* Excerpt to read

# Exact Model Reduction for Damped-Forced Nonlinear Beams: An   Infinite-Dimensional Analysis

**Authors:** Florian Kogelbauer, George Haller

arXiv: 1705.06133 · 2018-03-14

## TL;DR

This paper develops a rigorous method for reducing complex nonlinear beam equations to simpler models using spectral submanifolds, enabling accurate low-dimensional representations of infinite-dimensional vibrational dynamics.

## Contribution

It introduces a novel, mathematically rigorous approach to model reduction for nonlinear, damped, forced beams via spectral submanifolds, with potential extensions to other continuum vibrations.

## Key findings

- Existence of spectral submanifolds in nonlinear beam equations.
- Explicit low-dimensional models accurately capturing asymptotic behavior.
- Guidelines for consistent damping modeling in PDEs.

Data extracted from a collection
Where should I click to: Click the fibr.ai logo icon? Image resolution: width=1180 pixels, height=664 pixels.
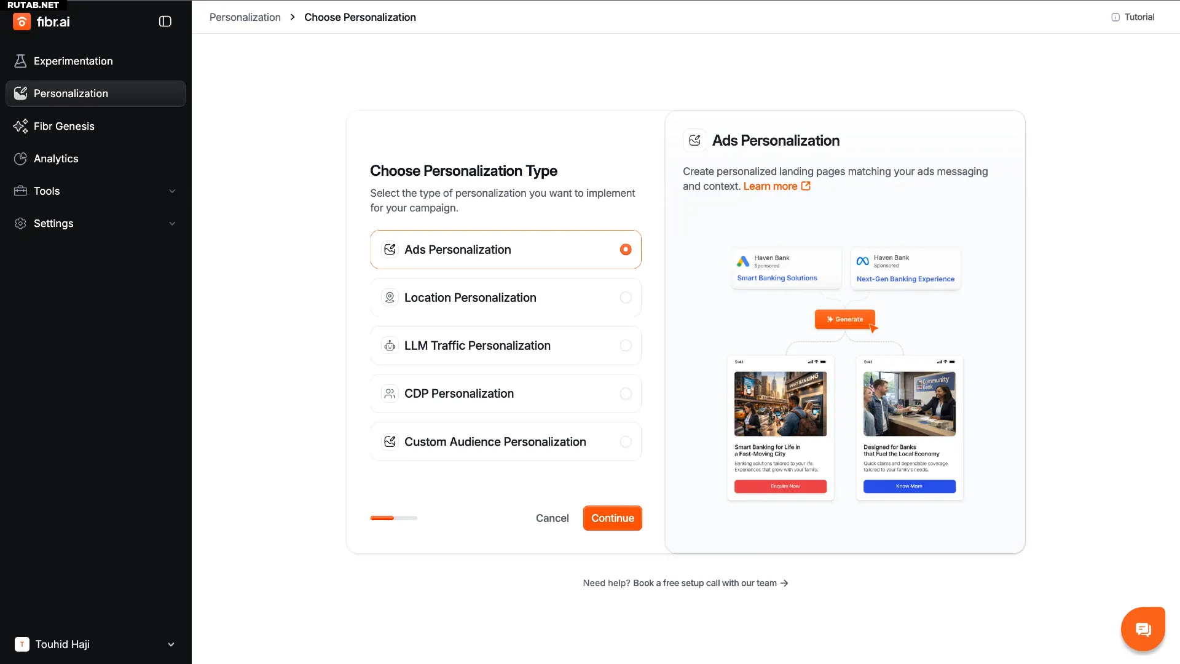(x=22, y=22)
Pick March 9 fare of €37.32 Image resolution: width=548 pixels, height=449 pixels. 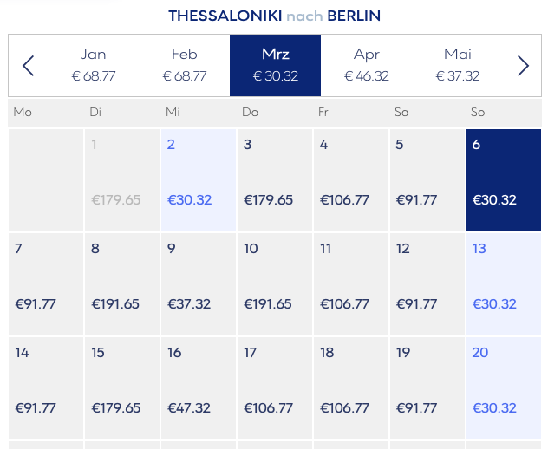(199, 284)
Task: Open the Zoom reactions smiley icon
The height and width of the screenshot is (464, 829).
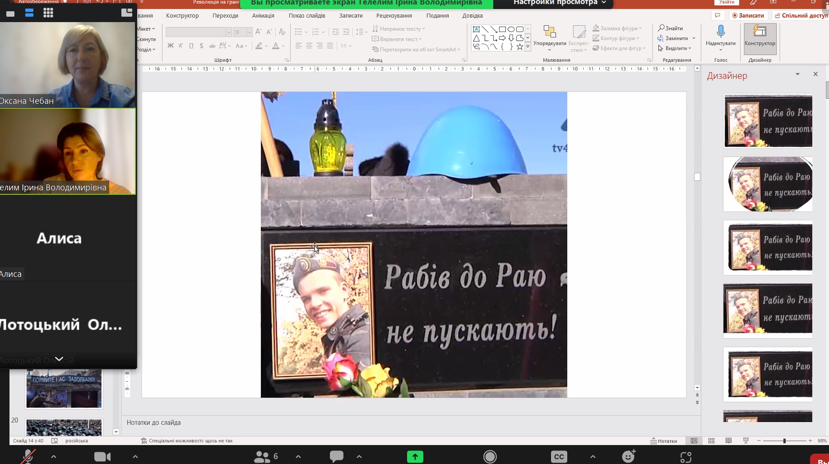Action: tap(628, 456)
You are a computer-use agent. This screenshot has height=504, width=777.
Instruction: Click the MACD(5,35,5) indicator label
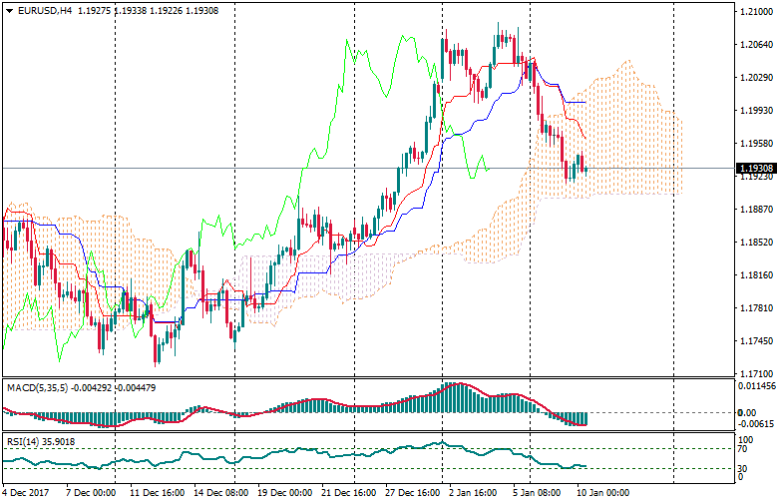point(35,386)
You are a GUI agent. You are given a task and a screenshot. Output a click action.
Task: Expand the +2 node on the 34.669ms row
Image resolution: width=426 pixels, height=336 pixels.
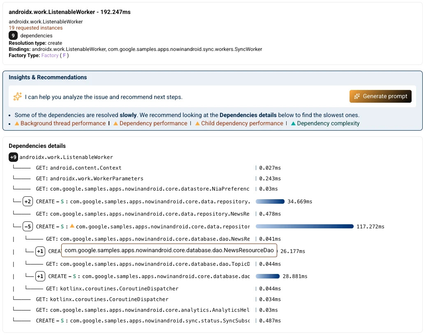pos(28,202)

==

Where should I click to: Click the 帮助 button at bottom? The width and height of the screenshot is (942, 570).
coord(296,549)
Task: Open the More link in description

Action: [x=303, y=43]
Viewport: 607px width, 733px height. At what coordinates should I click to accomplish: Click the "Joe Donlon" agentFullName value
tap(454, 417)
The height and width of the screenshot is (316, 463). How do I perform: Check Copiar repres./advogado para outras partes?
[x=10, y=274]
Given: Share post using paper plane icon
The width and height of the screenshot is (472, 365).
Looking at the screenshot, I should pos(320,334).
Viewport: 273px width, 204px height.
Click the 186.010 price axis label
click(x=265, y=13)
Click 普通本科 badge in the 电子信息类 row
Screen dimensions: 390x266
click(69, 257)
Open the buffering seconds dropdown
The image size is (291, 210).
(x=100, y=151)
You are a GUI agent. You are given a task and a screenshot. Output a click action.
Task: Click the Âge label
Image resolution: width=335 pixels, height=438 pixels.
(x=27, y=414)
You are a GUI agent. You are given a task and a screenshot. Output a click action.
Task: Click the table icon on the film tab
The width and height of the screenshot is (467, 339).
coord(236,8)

* Exercises to complete
(1) According to the summary on beam model reduction, what mathematical objects does the method use to reduce the nonlinear beam equations?
(2) Gather every line of the entries above that contains the string "screenshot".

* Responses
(1) Spectral submanifolds.

(2)
The height and width of the screenshot is (464, 829).
You are a computer-use agent. This screenshot has height=504, width=777.
You are a GUI agent. You are given a task and a screenshot. Output a click action.
Where should I click to: Click the 帮助 button at bottom? The width and height of the screenshot is (942, 570).
The height and width of the screenshot is (316, 463). How do I perform: Check Copiar repres./advogado para outras partes?
The width and height of the screenshot is (472, 365).
Looking at the screenshot, I should pos(320,334).
You are a GUI agent. You are given a task and a screenshot. Output a click action.
You are a GUI agent. You are given a task and a screenshot. Output a click action.
The width and height of the screenshot is (467, 339).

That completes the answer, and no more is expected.